AXI4-SGDMA
AXI4 Memory-Mapped to/from Stream Scatter-Gather DMA

The AXI4-SGDMA IP core implements a Host-to-Peripheral (H2P), or a Peripheral-to-Host (P2H) Direct Memory Access (DMA) engine, which interfaces the host system with an AXI4 Memory-Mapped master port and the peripheral with either a slave or a master AXI4-Stream port.

The core operates in either Scatter-Gather (SG) Mode, reading descriptors from a run-time defined memory mapped-location, or in Direct Mode, transferring data according to a descriptor stored in local registers. In Scatter-Gather mode, the descriptors are accessed from a linear or cyclic (ring) buffer. This descriptors buffer can be stored in any memory-mapped location, allowing for example data to be transferred to/from a DRAM and descriptors being stored either in the same DRAM or in separate on-chip SRAM.
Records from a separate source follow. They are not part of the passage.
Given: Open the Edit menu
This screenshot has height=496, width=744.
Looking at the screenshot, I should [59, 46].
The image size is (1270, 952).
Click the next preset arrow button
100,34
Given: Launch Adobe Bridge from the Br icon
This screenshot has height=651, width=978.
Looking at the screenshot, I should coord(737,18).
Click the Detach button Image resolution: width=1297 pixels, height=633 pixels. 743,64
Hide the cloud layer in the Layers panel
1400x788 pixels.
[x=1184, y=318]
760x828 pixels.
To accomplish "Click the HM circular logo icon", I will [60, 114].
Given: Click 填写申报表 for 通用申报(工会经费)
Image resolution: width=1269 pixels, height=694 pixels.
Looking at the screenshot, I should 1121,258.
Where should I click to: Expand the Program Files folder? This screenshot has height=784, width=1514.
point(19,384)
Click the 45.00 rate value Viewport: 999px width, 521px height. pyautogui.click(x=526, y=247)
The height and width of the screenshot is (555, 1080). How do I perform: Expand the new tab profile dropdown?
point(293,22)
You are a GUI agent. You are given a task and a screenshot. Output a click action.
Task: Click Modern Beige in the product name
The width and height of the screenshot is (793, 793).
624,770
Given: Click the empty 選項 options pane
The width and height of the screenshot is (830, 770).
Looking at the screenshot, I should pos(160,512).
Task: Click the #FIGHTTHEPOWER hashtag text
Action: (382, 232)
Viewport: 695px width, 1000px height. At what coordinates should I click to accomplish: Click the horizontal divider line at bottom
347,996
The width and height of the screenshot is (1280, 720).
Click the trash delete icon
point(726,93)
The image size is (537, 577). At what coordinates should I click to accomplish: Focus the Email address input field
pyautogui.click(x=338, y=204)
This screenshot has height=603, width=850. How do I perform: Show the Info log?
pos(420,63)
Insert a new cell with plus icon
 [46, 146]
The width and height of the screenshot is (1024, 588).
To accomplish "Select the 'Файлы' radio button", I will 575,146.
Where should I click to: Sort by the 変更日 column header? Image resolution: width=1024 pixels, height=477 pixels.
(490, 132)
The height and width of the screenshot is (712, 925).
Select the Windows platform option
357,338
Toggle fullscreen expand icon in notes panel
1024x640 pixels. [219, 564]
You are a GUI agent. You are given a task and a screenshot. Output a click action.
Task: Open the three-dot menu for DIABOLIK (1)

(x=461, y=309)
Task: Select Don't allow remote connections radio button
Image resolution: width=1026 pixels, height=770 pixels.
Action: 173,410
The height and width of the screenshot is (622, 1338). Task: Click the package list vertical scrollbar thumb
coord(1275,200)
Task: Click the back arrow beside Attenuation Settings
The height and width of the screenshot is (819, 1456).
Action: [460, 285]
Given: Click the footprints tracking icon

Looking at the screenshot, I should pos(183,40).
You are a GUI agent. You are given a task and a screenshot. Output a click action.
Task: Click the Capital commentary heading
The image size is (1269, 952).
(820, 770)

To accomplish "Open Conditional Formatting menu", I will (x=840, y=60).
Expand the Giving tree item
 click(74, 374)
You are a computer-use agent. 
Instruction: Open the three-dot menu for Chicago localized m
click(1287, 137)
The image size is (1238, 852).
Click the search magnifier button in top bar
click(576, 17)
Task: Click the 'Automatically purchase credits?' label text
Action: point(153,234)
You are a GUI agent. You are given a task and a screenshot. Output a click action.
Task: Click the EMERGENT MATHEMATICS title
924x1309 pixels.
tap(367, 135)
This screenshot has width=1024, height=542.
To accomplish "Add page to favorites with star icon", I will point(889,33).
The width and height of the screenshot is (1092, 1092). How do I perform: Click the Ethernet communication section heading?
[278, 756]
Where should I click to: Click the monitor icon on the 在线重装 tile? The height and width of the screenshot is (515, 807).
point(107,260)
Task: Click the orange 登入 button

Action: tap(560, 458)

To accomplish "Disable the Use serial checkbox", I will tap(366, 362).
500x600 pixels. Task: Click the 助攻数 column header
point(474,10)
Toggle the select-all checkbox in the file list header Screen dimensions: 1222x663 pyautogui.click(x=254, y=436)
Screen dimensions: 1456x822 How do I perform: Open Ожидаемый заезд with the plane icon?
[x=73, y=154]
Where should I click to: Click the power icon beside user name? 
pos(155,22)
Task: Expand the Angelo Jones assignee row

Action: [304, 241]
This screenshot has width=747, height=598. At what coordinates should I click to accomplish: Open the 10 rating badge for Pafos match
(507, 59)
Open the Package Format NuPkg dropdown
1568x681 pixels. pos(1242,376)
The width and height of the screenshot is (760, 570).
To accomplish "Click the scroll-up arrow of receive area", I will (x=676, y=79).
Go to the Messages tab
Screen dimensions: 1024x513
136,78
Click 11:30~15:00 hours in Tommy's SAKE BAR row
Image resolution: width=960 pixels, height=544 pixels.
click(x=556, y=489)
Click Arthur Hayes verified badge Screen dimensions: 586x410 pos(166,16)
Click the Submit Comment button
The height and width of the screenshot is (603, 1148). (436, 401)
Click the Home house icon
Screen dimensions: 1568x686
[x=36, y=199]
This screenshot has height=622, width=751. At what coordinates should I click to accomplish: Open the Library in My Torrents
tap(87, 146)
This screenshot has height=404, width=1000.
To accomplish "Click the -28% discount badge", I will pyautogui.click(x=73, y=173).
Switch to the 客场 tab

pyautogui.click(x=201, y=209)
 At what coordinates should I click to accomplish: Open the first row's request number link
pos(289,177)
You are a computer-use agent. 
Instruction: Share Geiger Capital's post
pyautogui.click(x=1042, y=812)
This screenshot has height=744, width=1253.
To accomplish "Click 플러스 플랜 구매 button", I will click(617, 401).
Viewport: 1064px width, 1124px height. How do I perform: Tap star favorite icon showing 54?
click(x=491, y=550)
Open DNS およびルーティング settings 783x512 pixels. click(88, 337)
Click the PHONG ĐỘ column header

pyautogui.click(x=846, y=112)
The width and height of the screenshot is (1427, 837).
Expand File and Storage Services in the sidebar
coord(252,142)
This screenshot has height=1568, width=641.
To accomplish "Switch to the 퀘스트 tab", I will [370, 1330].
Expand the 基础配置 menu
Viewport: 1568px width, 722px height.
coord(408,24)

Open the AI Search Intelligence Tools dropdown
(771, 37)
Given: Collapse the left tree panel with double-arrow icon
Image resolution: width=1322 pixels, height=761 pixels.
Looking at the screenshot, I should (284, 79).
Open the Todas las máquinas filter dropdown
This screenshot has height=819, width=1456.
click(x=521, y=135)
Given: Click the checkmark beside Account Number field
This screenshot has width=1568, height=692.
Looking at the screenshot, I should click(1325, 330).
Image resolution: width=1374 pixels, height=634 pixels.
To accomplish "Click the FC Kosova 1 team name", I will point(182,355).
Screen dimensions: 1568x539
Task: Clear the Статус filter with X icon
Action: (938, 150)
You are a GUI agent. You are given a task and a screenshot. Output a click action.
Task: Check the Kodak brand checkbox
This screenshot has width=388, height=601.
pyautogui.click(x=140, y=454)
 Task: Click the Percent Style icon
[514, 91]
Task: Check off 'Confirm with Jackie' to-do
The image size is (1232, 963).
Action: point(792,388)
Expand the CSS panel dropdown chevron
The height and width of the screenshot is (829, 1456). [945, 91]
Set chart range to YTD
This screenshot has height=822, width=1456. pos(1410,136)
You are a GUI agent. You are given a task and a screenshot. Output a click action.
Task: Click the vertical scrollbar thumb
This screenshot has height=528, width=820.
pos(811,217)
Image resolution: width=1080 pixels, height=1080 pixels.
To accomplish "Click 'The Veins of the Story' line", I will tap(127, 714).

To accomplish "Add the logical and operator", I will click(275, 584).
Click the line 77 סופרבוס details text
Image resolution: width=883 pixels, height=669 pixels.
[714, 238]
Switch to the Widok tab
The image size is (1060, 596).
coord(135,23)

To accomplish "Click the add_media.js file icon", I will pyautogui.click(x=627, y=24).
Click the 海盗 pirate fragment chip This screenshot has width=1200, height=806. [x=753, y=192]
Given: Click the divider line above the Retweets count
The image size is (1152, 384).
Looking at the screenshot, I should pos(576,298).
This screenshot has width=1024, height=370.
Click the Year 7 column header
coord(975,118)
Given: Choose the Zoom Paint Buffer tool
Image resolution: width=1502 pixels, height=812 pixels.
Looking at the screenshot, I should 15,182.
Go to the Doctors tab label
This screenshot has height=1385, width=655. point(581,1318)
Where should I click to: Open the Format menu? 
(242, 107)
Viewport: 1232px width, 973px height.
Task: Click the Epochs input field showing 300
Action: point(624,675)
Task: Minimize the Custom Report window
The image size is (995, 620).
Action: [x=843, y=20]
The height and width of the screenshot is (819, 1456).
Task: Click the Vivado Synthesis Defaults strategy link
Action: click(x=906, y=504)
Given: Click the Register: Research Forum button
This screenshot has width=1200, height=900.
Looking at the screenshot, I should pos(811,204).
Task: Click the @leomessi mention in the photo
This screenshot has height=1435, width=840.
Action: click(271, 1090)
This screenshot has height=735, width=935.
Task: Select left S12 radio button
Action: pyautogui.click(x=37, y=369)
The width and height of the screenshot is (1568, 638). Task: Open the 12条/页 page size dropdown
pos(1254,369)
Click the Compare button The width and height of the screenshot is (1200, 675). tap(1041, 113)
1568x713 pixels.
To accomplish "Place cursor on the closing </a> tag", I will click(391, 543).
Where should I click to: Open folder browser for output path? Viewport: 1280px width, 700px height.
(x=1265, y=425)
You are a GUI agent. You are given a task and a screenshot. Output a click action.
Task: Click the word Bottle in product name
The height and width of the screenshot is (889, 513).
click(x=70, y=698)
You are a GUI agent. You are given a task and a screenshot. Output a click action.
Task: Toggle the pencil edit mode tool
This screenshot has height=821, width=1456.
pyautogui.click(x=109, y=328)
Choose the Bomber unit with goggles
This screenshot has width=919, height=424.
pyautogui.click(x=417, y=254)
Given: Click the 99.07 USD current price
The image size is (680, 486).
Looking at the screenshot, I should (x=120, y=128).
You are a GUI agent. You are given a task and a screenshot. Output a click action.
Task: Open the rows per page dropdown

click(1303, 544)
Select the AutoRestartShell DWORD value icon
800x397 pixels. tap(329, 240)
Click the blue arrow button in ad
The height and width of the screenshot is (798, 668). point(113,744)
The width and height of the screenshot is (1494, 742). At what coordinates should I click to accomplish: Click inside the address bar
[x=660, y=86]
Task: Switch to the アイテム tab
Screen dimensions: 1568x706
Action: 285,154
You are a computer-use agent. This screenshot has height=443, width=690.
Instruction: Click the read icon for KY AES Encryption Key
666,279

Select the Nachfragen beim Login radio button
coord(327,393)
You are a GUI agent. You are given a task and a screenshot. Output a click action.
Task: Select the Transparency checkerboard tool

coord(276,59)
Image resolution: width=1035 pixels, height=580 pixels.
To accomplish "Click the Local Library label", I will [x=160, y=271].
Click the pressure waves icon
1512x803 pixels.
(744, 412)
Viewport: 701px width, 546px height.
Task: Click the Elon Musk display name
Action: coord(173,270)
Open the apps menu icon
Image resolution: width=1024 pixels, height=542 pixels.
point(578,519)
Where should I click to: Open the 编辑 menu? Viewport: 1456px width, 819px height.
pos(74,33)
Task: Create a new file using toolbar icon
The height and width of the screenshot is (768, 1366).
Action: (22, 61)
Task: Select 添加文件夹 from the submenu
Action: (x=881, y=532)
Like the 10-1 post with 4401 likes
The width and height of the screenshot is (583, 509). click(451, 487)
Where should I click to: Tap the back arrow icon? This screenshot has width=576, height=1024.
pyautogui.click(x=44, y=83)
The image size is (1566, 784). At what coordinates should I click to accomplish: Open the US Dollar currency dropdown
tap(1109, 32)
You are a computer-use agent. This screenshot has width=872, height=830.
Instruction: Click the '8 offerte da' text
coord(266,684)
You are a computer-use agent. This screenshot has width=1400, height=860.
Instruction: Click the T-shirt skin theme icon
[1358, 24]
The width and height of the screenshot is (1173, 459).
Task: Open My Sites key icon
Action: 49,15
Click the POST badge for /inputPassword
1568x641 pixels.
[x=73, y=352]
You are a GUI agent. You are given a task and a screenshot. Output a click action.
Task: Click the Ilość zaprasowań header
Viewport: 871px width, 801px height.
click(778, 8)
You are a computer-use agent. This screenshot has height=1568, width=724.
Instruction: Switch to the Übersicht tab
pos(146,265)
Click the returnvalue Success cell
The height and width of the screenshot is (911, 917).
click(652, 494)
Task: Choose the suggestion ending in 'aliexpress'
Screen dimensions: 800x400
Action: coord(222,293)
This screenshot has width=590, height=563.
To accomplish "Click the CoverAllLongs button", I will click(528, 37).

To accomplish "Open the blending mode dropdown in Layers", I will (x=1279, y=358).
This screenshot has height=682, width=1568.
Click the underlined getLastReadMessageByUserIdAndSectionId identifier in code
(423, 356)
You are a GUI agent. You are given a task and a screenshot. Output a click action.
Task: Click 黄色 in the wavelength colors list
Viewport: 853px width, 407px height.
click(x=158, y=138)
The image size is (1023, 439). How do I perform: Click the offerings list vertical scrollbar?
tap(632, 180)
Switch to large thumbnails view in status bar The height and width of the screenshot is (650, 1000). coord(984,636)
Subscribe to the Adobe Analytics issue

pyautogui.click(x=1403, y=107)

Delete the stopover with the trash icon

The core is highly configurable both at synthesis and at run time, allowing fine-tuning of its behavior and silicon footprint according to the user’s requirements. Synthesis time configuration options allow adjusting not only interfaces parameters (e.g. bus widths, unaligned access support), but also the descriptors format, as well as the reset values for the CSRs. Two descriptor formats are allowed, one is 32 bytes wide and supports 64-bit address offsets and up to 2GBytes data block transfers per descriptor, and the second, a more compact descriptor format supports 32bit address offsets and 64kB data block transfer per descriptor. The configurable CSR reset values enable usage of the core without initialization right after reset and make it suitable for cases where data transfer on boot is required without invoking the host processor. At run-time, the type and location of the descriptor list, the interrupt triggers, buffers watermark levels, and the core's treatment of end-of-file conditions are all under software control.

Designed for ease of integration, the AXI4-SGDMA imposes no unnecessary restrictions to the system using it. Its 32-bit or 64-bit AXI4 Memory Mapped interface supports fixed-size and incrementing bursts, as well as unaligned data accesses. The data-bus width of the AXI4-stream interfaces is synthesis-time configurable and can be 32 up to 512 bits. DMA transfers can be initiated and monitored by software using the core’s Control and Status Registers, or by a peripheral via a dedicated handshaking “start-busy-done” interface. The latter allows data transfers to occur without waking up the host CPU, a feature especially useful for low-power operation. Finally, each of the Host, Peripheral, and CSR interfaces operates on an independent clock domain, and the core implements clean CDC boundaries.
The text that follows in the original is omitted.